Stabilire l’univocità tra identità digitale e la persona fisica non è semplice in quanto sono necessarie azioni che effettivamente consentano l’identificazione del soggetto. In risposta a questo problema, in Italia, sono stati introdotti lo SPID e, ultimamente, la CIE (la carta di Identità Elettronica). Questi sistemi di identificazione nel mondo digital sono stati adottati dalla Pubblica Amministrazione per Identificare in modo certo un cittadino italiano attraverso un ID unico ed utilizzabile “erga omnes” riducendo i rischi di frode o di furto di identità, digitalizzando e semplificando al tempo stesso le note lunghe procedure burocratiche.

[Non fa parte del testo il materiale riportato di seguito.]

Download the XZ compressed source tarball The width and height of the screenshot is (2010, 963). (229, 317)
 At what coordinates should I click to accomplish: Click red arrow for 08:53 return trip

Nel corso del tempo, a causa dell’incremento dei servizi digitali fruibili per via telematica, il furto di identità digitale è diventato un rischio piuttosto diffuso.
La trasmissione dei propri dati via internet non solo è all’ordine del giorno, ma interessa tutti in moltissime operazioni quotidiane. Pertanto, il rischio di furto dell’identità digitale continua ad aumentare dovuto principalmente ad una scarsa cultura della sicurezza digitale, e ad attacchi sempre più raffinati che traggono in inganno anche un cittadino avvezzo all’uso delle nuove tecnologie.
Esistono cyber attacchi di ampia portata, come i data breach, attraverso i quali i cyber criminali riescono a “bucare” i sistemi di server internazionali e copiare i dati degli utenti. A ciò, poi, si aggiungono fenomeni più localizzati, come phishing o malware attraverso i quali gli hacker riescono a entrare nell’account di una singola persona appropriandosi dei suoi dati personali sensibili
Spesso i dati vengono poi inseriti nel cosiddetto darkweb dove vengono rivenduti o riutilizzati per compiere azioni fraudolente, per esempio utilizzando i dati della carta di credito dell’utente.
Talvolta il furto dei dati avviene in maniera progressiva: violando l’accesso alla mail, gli hacker possono riuscire a reperire altri dati dell’utente, per esempio attivando una nuova SIM (SIM Swap attack) con i dati della persona a cui è stata rubata l’identità.
Il furto di identità digitale è una condotta che si verifica quando attraverso la rete una persona si presenta con una identità che non corrisponde alla propria.
Secondo il Codice Penale, le azioni passibili di sanzioni sono quelle che si verificano quando:
Quando queste condotte vengono tenute utilizzando il web, allora si rientra nel reato di furto di identità digitale, che rappresenta una variante della sostituzione di persona (articolo 494 del Codice Penale) e che può comportare anche la frode informatica (articolo 640 del Codice Penale). Ciò avviene, per esempio, quando per potersi sostituire ad un’altra persona vengono utilizzate le sue credenziali di accesso a un sito e utilizzate a proprio vantaggio oppure vengono usate per compiere azioni illecite.
In particolare, il furto di identità digitale spesso viene utilizzato per frodi commerciali o finanziarie, introducendosi in account altrui e avviando trattative o compravendite a nome di un’altra persona.
Per evitare di incorrere questi rischi, è molto importante usare misure di sicurezza come la Strong Authentication, o autenticazione forte, che permette la protezione dei dati. La sua introduzione è diventata obbligatoria con la PSD2, la normativa europea sui servizi di pagamento, per tutelare le transazioni on line e consentire acquisti più rapidi e più sicuri.